The extrinsic inhibitory influence from the pons is stronger in KCC2a^–/– mutants at P0. A, Top left: Schematic representation of an in vitro pontomedullary preparation containing the pontine structures and the pFRG (red shading) and preBötC (orange shading) networks with a macroelectrode placed on a phrenic rootlet (C4) to record rhythmic respiratory activity. The dashed green line indicates the level of sectioning for the image at right. Top right: Sagittal slice of a pontomedullary preparation showing the position of motoneuronal groups (ChaT immunoreactive populations in green) such as in the trigeminal nucleus (V), the facial nucleus (VII), and the nucleus ambiguus (nA). The black dashed line indicates the border between the pons and the medulla (also corresponding to the anterior boundary of isolated medullary preparations as shown in Fig. 3).
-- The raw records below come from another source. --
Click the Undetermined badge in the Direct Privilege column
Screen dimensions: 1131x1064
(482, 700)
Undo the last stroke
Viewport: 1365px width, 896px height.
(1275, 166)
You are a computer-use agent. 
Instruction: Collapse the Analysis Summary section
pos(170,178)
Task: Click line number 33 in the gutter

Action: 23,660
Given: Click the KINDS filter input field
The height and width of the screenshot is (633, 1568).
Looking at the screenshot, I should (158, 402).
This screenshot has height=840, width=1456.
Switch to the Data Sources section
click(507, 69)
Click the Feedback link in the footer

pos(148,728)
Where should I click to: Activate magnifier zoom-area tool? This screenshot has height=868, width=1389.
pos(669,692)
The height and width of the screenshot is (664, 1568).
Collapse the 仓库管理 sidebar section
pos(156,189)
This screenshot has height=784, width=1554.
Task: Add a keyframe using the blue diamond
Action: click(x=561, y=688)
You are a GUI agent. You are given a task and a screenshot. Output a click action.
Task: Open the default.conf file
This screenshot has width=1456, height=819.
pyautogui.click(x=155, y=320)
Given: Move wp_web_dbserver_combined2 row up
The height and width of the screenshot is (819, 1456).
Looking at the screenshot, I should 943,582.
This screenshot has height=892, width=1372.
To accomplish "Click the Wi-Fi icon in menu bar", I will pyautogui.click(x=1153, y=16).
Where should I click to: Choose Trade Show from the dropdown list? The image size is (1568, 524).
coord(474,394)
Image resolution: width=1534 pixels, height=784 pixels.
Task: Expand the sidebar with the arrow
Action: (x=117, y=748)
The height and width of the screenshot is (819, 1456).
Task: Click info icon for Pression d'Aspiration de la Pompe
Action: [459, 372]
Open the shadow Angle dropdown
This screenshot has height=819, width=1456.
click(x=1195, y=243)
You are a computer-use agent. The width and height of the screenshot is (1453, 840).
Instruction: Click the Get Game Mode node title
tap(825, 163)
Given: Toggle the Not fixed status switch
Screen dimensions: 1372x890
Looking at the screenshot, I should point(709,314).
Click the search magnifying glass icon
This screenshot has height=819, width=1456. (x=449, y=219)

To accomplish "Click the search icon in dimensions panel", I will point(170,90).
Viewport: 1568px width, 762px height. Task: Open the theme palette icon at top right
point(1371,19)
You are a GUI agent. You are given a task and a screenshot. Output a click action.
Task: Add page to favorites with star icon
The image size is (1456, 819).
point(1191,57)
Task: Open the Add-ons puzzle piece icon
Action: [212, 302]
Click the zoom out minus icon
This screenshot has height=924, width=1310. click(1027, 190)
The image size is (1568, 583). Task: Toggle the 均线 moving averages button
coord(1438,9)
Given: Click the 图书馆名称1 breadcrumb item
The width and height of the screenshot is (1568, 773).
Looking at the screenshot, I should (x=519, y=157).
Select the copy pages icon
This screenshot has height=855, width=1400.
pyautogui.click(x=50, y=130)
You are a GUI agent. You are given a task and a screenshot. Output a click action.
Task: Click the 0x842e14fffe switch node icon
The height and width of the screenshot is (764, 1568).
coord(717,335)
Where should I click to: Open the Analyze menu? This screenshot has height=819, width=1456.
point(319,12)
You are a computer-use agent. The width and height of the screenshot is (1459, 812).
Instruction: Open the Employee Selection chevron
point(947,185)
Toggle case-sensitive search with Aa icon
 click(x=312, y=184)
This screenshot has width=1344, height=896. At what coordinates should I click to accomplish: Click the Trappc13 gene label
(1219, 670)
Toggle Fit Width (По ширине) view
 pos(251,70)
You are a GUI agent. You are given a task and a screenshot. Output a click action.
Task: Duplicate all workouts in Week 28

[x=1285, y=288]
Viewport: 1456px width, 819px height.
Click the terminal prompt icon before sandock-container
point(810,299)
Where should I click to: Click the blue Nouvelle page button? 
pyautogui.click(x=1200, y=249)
Lower panel: Integrated traces of C4 activity (Int C4) in control conditions (top traces), in the presence of 1 µM SP (middle traces) and after application of the α2-AR antagonist yohimbine (50 µM; bottom traces) in KCC2a^+/+ (black traces at left) and KCC2a^–/– (blue traces at right) pontomedullary preparations at P0. Respiratory activity was completely absent in the mutant in control conditions but could be triggered by application of the excitatory neuromodulator SP or the α2-AR antagonist yohimbine (50 µM). B, Histograms depicting mean respiratory cycle frequency values (± SEM) obtained in KCC2a^+/+ (unfilled bars) and KCC2a^–/– (blue bars) pontomedullary preparations in control conditions, in the presence of 1 µM SP and in the presence of 50 µM yohimbine. C, Same layout as in B for measurements obtained from isolated medullary preparations (i.e., without the pons). Asterisks indicate statistical differences (p < 0.001). The number of experiments in each condition is indicated in the corresponding column.